Whether or not to try the $38 caviar-topped chicken nuggets appetizer is just one of the choices facing visitors to Cafe Vivant, a new restaurant concept in downtown Menlo Park pushing the boundaries of the farm-to-table movement that’s also home to one of America’s rarest wine collections.
Which chicken to share is another — there are three breeds of heritage chickens on offer at the restaurant, raised on a nearby 80-acre farm in Pescadero, and then there’s the question of which wine to try.
The vibe: Attentive service, understated elegance and careful flourishes are among the phrases that came to mind on a recent visit to the restaurant. From the moment you walk in, you feel taken care of, warm and anticipating the meal ahead.
The look: Designed with San Francisco-based architecture firm Studio Banaa, the interior is bathed in warm light, with gridded ceiling accents that parallel the modern-looking built-in wine storage against the restaurant’s walls. The space has been completely transformed from the Le Boulanger location it once housed.
The team: Leading the restaurant’s menu are Executive Chef Jared Wentworth and partner Chef de Cuisine Emily Phillips, whose restaurants have earned multiple Michelin stars. Most recently, they were at Moody Tongue in Chicago, which became the world’s first two-Michelin-starred brewery. Desserts come from Executive Pastry Chef Almira Lukmanova, who has experience at Michelin-starred restaurants around the world.
Meanwhile, restaurant co-founders Jason Jacobeit and Daniel Jung — award-winning New York City sommeliers — are behind not just the wine collection, but the farm-to-table infrastructure behind the scenes that makes such a restaurant possible. They partnered with Rob James of Pescadero’s Corvus Farm to invest in an 80-acre farm in the Santa Cruz Mountains, growing peak-season produce while raising heritage breed chickens, guinea hens, quail, partridges, pigs, sheep and rabbits. Additionally, the restaurant’s kitchen scraps are reused at the farm to boost its sustainability practices.

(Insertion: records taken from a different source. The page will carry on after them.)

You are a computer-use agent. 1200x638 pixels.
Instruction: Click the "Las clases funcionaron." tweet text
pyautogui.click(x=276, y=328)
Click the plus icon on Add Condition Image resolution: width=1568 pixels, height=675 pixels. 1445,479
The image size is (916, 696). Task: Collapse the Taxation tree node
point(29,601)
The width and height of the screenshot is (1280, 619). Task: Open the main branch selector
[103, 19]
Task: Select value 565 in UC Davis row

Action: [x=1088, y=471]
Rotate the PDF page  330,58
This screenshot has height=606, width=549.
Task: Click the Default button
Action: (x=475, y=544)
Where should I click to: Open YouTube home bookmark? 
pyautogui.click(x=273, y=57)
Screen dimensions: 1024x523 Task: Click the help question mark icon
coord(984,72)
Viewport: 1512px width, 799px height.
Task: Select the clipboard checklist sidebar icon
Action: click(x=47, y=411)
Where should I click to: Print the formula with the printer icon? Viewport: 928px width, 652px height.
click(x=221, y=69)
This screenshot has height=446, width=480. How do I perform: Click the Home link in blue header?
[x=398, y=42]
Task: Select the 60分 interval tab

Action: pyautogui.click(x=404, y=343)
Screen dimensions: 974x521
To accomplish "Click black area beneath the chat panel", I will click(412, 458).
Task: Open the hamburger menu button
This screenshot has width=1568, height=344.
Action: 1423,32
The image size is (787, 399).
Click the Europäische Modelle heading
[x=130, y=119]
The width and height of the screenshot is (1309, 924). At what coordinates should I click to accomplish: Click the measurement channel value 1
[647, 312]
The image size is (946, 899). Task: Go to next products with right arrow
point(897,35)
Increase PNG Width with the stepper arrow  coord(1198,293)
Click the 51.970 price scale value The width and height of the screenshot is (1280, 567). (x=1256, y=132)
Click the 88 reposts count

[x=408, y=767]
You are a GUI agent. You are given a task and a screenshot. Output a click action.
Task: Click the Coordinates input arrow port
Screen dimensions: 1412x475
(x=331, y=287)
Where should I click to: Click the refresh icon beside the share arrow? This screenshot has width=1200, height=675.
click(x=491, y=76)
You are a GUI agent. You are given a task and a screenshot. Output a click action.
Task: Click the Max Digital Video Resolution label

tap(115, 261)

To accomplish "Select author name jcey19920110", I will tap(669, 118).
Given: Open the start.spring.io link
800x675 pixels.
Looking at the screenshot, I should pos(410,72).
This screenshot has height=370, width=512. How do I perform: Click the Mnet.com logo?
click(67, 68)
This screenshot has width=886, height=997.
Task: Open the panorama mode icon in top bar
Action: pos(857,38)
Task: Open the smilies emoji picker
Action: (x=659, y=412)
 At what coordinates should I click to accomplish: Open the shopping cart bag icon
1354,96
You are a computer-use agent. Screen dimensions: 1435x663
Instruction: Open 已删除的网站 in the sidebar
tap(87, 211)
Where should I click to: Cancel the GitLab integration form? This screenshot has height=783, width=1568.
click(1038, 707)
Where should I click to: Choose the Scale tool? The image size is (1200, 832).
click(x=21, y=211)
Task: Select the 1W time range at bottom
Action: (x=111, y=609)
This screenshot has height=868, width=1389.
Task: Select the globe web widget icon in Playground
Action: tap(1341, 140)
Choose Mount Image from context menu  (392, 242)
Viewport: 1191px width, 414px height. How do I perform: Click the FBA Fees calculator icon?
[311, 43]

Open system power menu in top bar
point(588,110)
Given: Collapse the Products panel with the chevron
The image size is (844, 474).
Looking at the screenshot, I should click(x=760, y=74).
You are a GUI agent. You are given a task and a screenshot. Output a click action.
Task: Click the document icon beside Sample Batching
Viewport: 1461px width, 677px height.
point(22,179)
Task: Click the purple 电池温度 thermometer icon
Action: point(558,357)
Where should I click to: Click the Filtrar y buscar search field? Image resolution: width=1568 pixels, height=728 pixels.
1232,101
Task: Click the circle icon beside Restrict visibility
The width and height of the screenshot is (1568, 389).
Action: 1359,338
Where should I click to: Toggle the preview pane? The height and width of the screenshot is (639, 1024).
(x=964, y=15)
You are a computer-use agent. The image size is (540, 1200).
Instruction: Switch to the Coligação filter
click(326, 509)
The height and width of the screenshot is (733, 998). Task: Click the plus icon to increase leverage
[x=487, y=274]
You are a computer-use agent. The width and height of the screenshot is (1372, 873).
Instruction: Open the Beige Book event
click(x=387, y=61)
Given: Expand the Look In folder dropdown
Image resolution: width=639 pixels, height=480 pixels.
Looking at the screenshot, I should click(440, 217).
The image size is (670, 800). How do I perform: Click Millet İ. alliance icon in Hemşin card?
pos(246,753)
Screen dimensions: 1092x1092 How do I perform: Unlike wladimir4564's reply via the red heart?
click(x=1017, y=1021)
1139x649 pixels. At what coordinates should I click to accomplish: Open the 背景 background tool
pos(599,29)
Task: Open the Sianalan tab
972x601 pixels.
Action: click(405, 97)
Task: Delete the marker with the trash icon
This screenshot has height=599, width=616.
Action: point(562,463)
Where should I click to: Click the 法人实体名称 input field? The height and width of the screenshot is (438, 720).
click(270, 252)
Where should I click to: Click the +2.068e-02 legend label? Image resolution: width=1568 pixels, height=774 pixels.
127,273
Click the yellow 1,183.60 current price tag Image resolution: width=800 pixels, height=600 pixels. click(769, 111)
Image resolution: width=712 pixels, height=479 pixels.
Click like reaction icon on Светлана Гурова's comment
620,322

The food: The menu offers a selection of bites, salads and mains — which includes a creative savory Dungeness crab cannoli, featuring arare and fennel marmalade ($22), and octopus bites, coal-grilled with potato, preserved lemon, black garlic and saffron aioli ($24). Both provided a carefully balanced mix of textures and rich flavors that I could’ve eaten all night.
But the core focus of the restaurant is its heritage chicken program. The restaurant menu offers whole chickens, raised locally on a regenerative 80-acre farm in Pescadero, designed for two to share. Each bird is served whole — presented on a platter with assorted vibrant garnishes before it’s taken to the back to be carved for consumption. Then it’s brought out for diners to dig in, served with foraged mushrooms, roasted farm vegetables and lemon thyme jus.
On a recent visit, my dining companion and I tried a California golden ($48 per person), a chicken raised for 112 days in California, paired with a parmesan-topped pumpkin risotto. The chicken’s golden-brown skin topped with flower petals set the visual stage to savor each soft, tender, almost buttery bite of chicken, especially when paired with the French Muscadet wine (though I have no doubt other suggested wines would’ve been excellent, too).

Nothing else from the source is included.